I knew it had to happen sometime, but it still took my breath away.

I ran over to Wendy’s for my traditional mid-week large chili. (Don’t laugh, it’s actually a pretty good value. And it’s not that terrible nutritionally with 9 grams of fat.) I’d grabbed 13 cents out of the change cup in the car, ready to plunk down my $2.13.

I get to the cashier and she asks, “Dine in or carry out?”

“To go, please,” I say. “I’d like a large chili and that’s it.”

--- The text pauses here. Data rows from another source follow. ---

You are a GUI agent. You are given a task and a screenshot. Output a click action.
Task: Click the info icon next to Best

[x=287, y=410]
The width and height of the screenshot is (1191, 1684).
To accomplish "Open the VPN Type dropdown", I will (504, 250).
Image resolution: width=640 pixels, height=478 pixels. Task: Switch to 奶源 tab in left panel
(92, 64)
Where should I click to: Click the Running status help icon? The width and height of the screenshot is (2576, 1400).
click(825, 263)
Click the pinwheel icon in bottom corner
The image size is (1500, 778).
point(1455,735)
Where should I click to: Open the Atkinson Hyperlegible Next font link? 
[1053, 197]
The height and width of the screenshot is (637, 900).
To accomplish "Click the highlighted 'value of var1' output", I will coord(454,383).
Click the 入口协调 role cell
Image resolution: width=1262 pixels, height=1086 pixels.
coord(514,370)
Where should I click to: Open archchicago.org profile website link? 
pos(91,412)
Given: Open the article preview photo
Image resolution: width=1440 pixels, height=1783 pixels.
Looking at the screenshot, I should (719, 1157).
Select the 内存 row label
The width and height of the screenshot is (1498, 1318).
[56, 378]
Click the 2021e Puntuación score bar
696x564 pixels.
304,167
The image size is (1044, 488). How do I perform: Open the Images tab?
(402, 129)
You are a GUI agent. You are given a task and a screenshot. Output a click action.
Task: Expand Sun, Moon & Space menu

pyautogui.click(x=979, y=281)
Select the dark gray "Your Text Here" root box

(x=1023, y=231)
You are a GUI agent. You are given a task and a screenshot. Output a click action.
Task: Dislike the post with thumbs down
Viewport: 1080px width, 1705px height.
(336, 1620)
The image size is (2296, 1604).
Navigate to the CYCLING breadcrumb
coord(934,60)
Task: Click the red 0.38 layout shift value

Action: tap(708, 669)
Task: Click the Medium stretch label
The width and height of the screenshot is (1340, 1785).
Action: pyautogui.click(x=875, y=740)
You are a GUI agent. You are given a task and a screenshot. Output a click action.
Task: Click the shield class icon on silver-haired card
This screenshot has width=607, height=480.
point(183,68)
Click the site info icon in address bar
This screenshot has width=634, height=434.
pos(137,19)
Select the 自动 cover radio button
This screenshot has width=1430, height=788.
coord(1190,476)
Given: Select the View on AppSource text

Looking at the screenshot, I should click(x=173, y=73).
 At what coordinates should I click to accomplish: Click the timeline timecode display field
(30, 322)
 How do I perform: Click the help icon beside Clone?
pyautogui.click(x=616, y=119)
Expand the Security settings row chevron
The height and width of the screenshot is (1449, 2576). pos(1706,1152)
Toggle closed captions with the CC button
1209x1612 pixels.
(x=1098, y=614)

She does her touchscreen magic and I reach across the counter to hand her my money, $2.13. As I do, I glance down at the register …

SENIOR -0.20

Oh. Brother.

“I’m not that old,” I say lamely.

“Oh, I’m sorry,” she says.

Madcap awkwardness ensues.

She takes the $2.13, then gives the loose change back, sheepishly giving my senior discount change back on the $2. (Note to cashier: Read this.)

So, it’s official, at least in the eyes of Dave Thomas. I’m an old geezer. In my eyes, however, I remain forty-onederful.

My wife is also forty-onederful. Her birthday is coming up, and she’ll be forty-toohot.

Eat that, Wendy’s.

4 Responses leave one →
  1. 2009 March 25
    Brian Trice permalink

    You are my agent!!!

  2. 2009 March 25

    Ouch.

    My husband is actually younger than me (by three years) but he’s completely gray. Has been for years. I’m gonna make him start asking for the discount. In this economy? Every little bit helps.

  3. 2009 March 30
    Mike Sarzo permalink

    I’d still rather be carded for alcohol than be offered a senior discount before my time.

    Of course, as soon as I’m old enough to get said discount, I’ll wear that T-shirt that goes: “Senior Citizen: Now Gimme My Damn Discount!”